How does inline assembly and the physical machine fit into the abstract machine model, or exist outside of it?

The optimizer is allowed to to optimization which doesn't perfectly maintain the lowered AM state, so long as the logical AM state is maintained. This requires knowing the set of possible ways that the state can be observed. As an example, turning

let mut place = 0i32;
let r1 = &mut place;
ffi(r1);
let r2 = &mut *r1;
*r2 = 1i32;
asm!(…);
*r2 = 2i32;
…

into

let mut place = 0i32;
let r1 = &mut place;
ffi(r1);
let r2 = &mut *r1;
asm!(…);
*r2 = 2i32;
…

as there is no valid way for the asm! line to read or write place without making the write to *r2 invalid and UB[1]. If we allow any observation, then it could peek through the r1 reference that was stashed somewhere by the ffi call.

But the whole point of optimizations is that they're required to be behavior preserving. You're basically arguing that you should be allowed to ignore that and look "behind the curtain" as long as you pinky promise that you don't actually care about what you see. Which isn't observing AM state, it's observing arbitrary garbage.


  1. If we're given a guarantee that the asm! terminates, anyway. Diverging makes simple examples very difficult to construct soundly. ↩︎

I follow on the write, but why can't it read? If using asm you are implicitly using the machine model, and on all major architectures I know you will get a value when reading an address in memory as long as it is mapped. Sure it might not be the value you want or expect, but it is ok to read it.

As long as you then don't assume it contain something valid it should be fine. An example of this are highly optimised strlen implementations, that will read 8 or 16 bytes aligned and check if they contain any nul byte, and if so figure out which one it was. Since it is aligned it can never cross a page boundary and is fine. But we throw away the invalid data (the safety invariant being that data is initialised up until the nul byte).

Another use case for reading memory without respecting the AM is debugging/dumping. Ideally this should be done out of process, but that is rarely an option in a kernel or embedded. Unless you have a JTAG debugger hooked up you might have to do that in process.

2 Likes

And why exactly it's a problem? I explicitly said that compiler optimizations may result in unexpected results if you are not careful while writing the asm! block. We did not break any AM-level optimizations here, we only have a mistake made by the asm! block author.
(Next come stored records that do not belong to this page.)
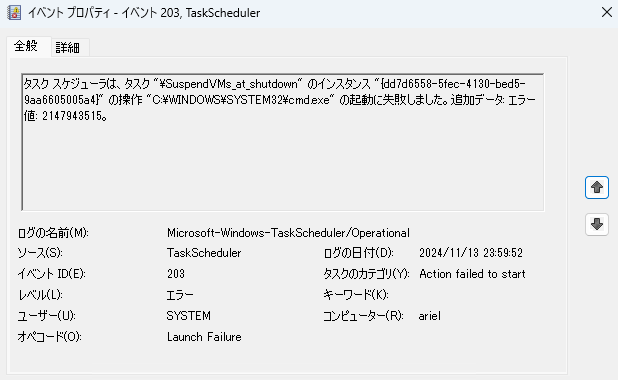Click the event properties title bar icon
This screenshot has width=618, height=380.
tap(14, 13)
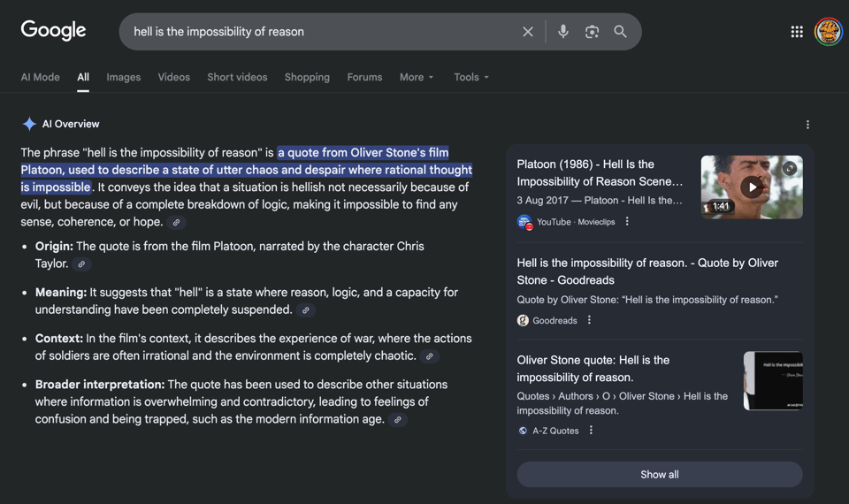Play the Platoon video thumbnail

(x=752, y=187)
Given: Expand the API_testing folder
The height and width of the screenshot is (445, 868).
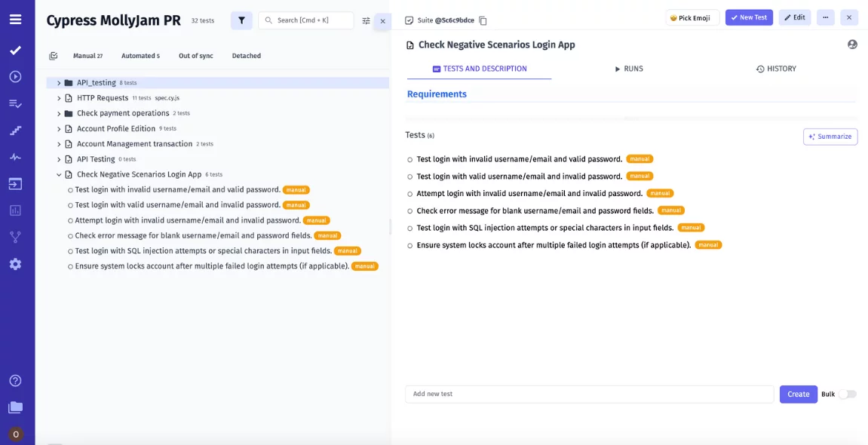Looking at the screenshot, I should coord(59,83).
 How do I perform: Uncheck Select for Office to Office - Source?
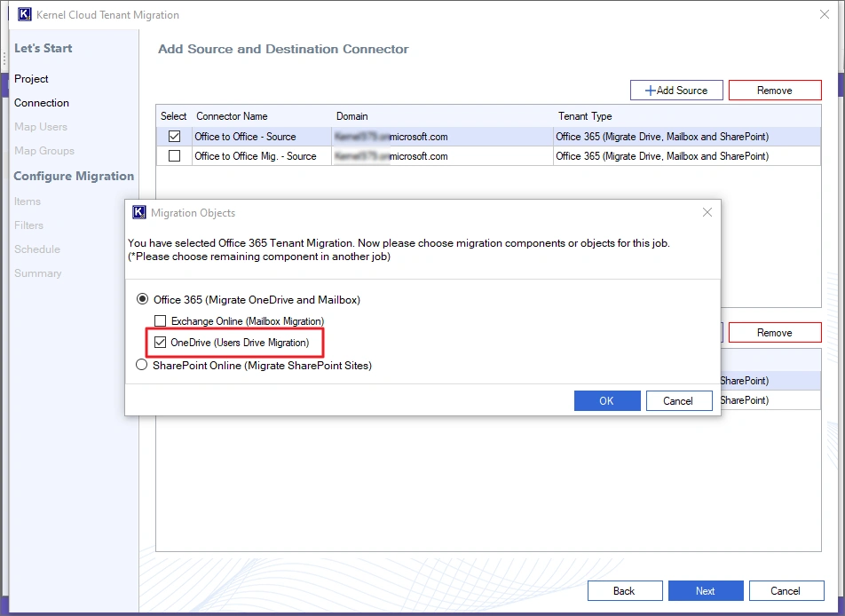click(173, 136)
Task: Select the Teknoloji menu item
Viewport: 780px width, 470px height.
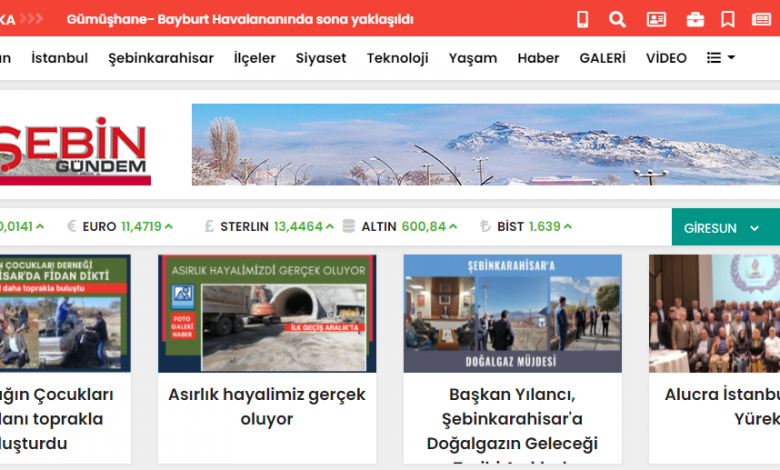Action: click(397, 58)
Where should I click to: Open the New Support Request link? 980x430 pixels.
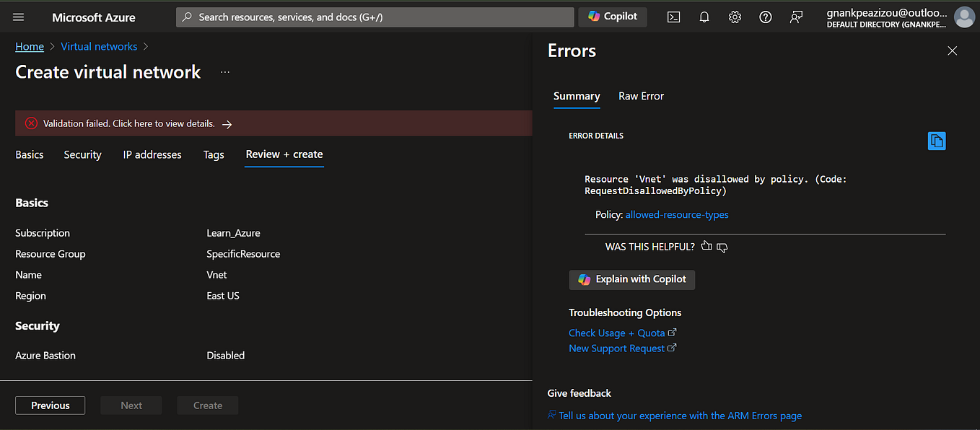[x=617, y=348]
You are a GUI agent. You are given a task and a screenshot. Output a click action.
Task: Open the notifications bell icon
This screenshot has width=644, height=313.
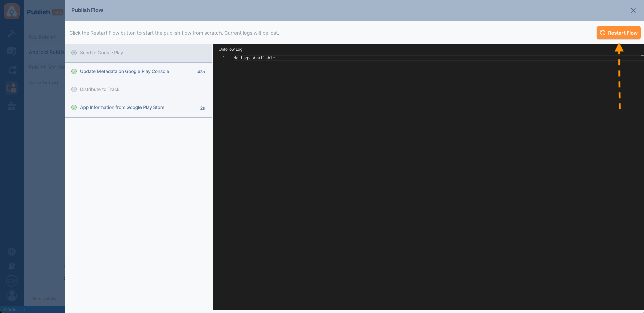[12, 266]
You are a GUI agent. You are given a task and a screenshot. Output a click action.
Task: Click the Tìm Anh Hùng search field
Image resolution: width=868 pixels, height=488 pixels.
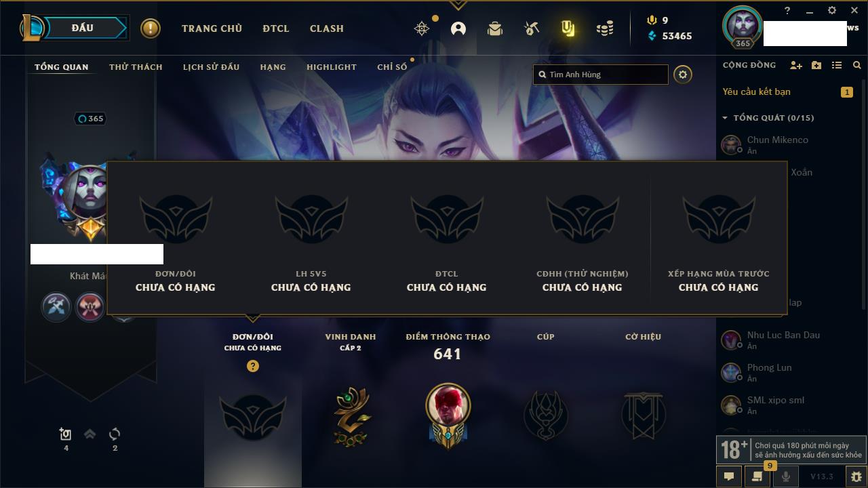pos(601,75)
We routinely look much farther than "behind the curtain" while writing asm!. We observe and poke the world which AM has absolutely no idea about. Yes, if we are not careful we may observe garbage instead of expected AM state, but it's our area of responsibility as programmers, not AM's.

Again, my point is that the mistake is not reading the garbage, the mistake is incorrectly assigning some meaning to it.

2 Likes

Except that case is so much easier. It's trivially acceptable for asm! or FFI to manipulate state which isn't AM state. Nothing about the AM cares what is done outside the AM.

So, terms matter here. It is not acceptable to read the AM state without using a logical AM operation to do so. However, you can argue that it is acceptable to read the machine state, so long as the only thing you learn is the machine state, and not the AM state. Unless you interact with state in a way blessed by the AM implementation to correspond to

Secondly, the defined semantics of an asm! block do not need to correlate to the implementation in any way, only the AM-relevant state transitions. So your optimized strlen could have a defined semantics of the trivial strlen but read in machine word chunks of machine state just fine, as long as you sufficiently for your needs show that the observed behavior is fully equivalent.

For this point, it may be helpful to note that while the AM has a concept of load alignment, all loads are functionally a loop of "read byte, requiring alignment." It's a bit difficult in surface Rust, but you can read a byte with a high alignment requirement without requiring that a load of that size would be valid.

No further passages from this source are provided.